Regulatory Action Criteria for Filth and Other Extraneous Materials V. Strategy for Evaluating Hazardous and Nonhazardous Filth
Alan R. Olsen, John S. Gecan, George C. Ziobro, and John R. Bryce
The U.S. Food and Drug Administration (FDA) uses regulatory action criteria for filth and extraneous materials to evaluate adulteration of food products. The criteria are organized into three categories: health hazards, indicators of insanitation, and natural or unavoidable defects. The health hazard category includes criteria for physical, chemical, and microbiological hazards associated with filth and extraneous materials.

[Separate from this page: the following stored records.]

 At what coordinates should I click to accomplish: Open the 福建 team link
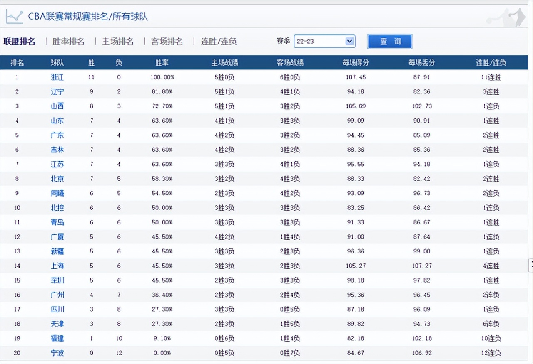(57, 338)
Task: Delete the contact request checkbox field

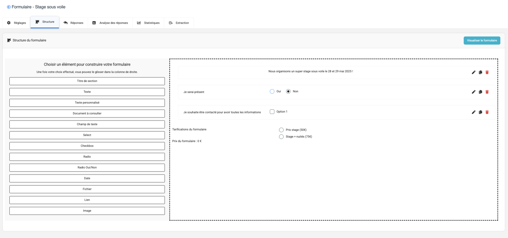Action: coord(487,112)
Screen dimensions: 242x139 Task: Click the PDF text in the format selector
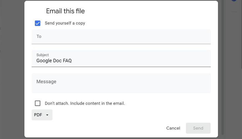click(38, 115)
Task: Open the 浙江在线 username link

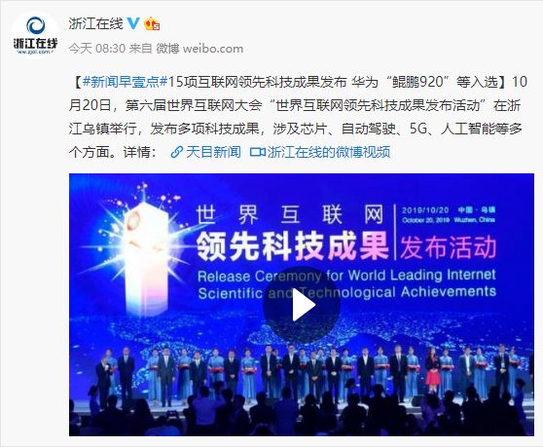Action: tap(95, 24)
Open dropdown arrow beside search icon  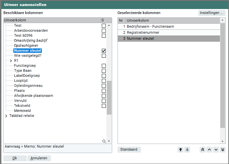coord(109,141)
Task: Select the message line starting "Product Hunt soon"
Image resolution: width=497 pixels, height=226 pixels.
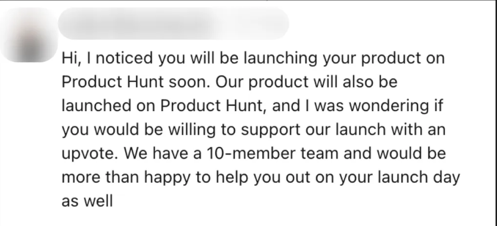Action: 229,83
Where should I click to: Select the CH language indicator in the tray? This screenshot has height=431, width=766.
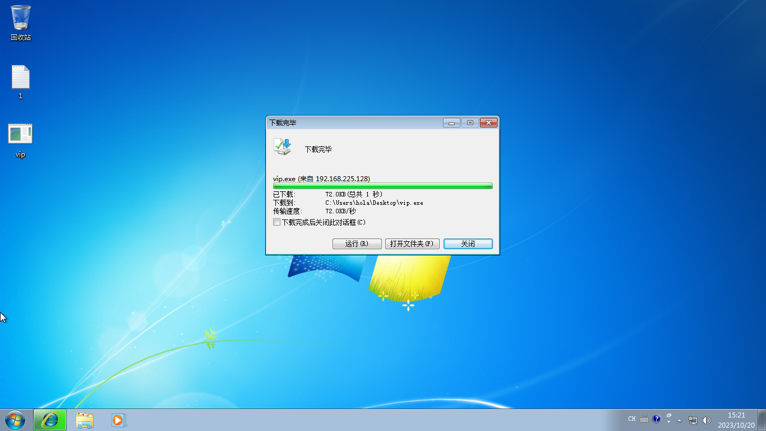coord(632,419)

The health hazard category encompasses criteria for HACCP (Hazard Analysis and Critical Control Point) hazards and HACCP contributing factors. The indicators of insanitation category includes criteria for visibly objectionable contaminants, contamination from commensal pests, and other types of contamination that are associated with insanitary conditions in
food processing and storage facilities. The natural or unavoidable category includes criteria for harmless, naturally occurring defects and contaminants. A decision tree is presented for the sequential application of regulatory action criteria for filth and extraneous materials associated with each category and with each type of filth or extraneous material in the three categories.
This final report of a series in the development of a transparent science base for a revised FDA regulatory policy in the area of filth and extraneous materials in food includes a comprehensive list of the references that form the science base for the FDAregulatory policy.